Lessons Learned On Prototyping Web Apps From A College Startup Failure

The summer before my sophomore year of college, I had this “great” business idea. Looking back, it was kind of silly, but hey, that’s how we learn. I recognized that as Kindles were becoming more popular, people would end up having to re-purchase any physical books that they had in their library in order to own them on their digital device.

Wouldn’t it be great if there was a service out there that converted your physical books into digital ebooks? Basically, you would send in your books to the company, I would scan your physical books, and then provide you with the digital copy (PDF or ebook format).

Suddenly possessed by this idea, I spent about three days hacking together a website called Books2eBooks.net, with the mission of “digitizing your library.”

The website was very simple. I used a free website CSS template that I found online and a WuFoo form to process orders. There were only 3 or 4 pages to the site. To launch the site, I wrote an article on my blog and made a proud facebook post. I’ve included a screenshot of the blog post below that I wrote.

books2ebooks.net

This may be one of the few examples where the “build it and they will come” mentality actually worked, but I had also been blogging for about 3 years sporadically and the keywords “convert books to ebooks” had almost no google results, so my blog post quickly went to the top of the list.

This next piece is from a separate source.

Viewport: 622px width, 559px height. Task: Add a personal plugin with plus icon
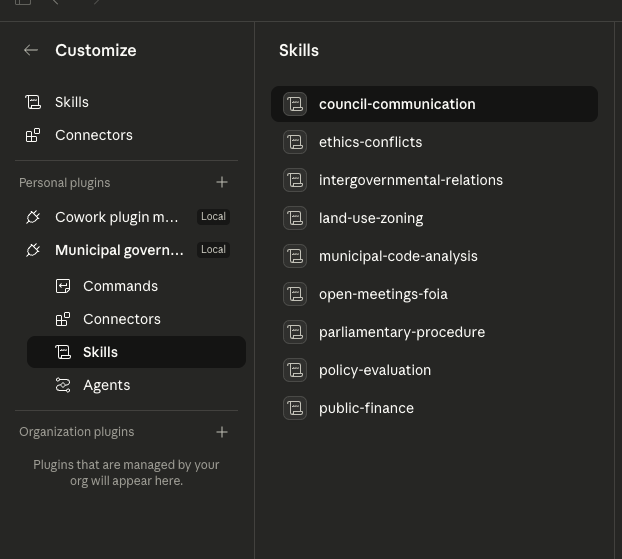(222, 182)
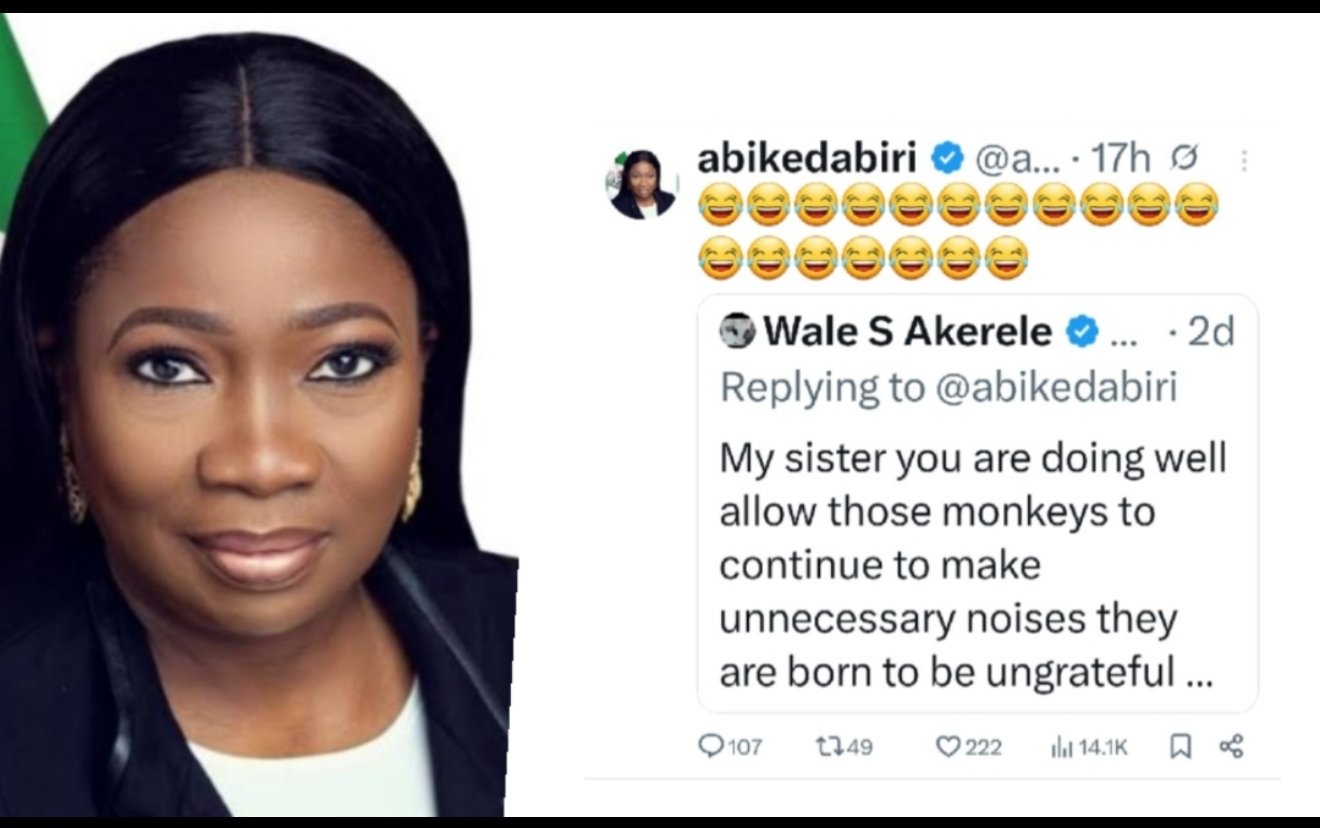Like the tweet with 222 hearts

coord(948,746)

I hosted the website on a free server, so my only expense was the time it took to setup and my domain name. At the time, I reported it being as $7 per year. I also put some Adsense on the website.

So What Happened?

Slowly, the messages started trickling in. People were actually finding my blog post and clicking through. I started getting comments and people started asking about the service. I’ve included a few messages below:

Example 1

“Can books be converted to a form that can then be read using a iPod Touch, iPhone, or iPad?  I use my iPod Touch as an e reader and I would like to be able to convert some of the books from my library to a form that could be read on my iPod.  Thank you!”

Example 2

“Thanks very much for offering this great product and for supporting such a great cause. I am very interested in using your services but I have a quick question (the FAQ page seems to be down, so apologies if this is something you’ve covered).

Do you make any guarantees about the quality of the scan? I’ve been through this process many times myself and have found that it takes substantial copyediting after a book is scanned to make sure it’s publishable. Do you go through to make sure the text hasn’t been distorted or it that the customer’s responsibility?”

Example 3

“Can you convert any book of any size?  And is it always $8 per book conversion no matter the size? If it is a book that I wrote – can you send it to me in a format that would work on Amazon’s self publishing format?”

Here I was, replying to people with a college .edu address, and I had no idea how to actually fulfill these orders. I rationalized at the time that I needed to price below what ebooks were selling for, which was around $10-15, so my conversion price for one book was $8.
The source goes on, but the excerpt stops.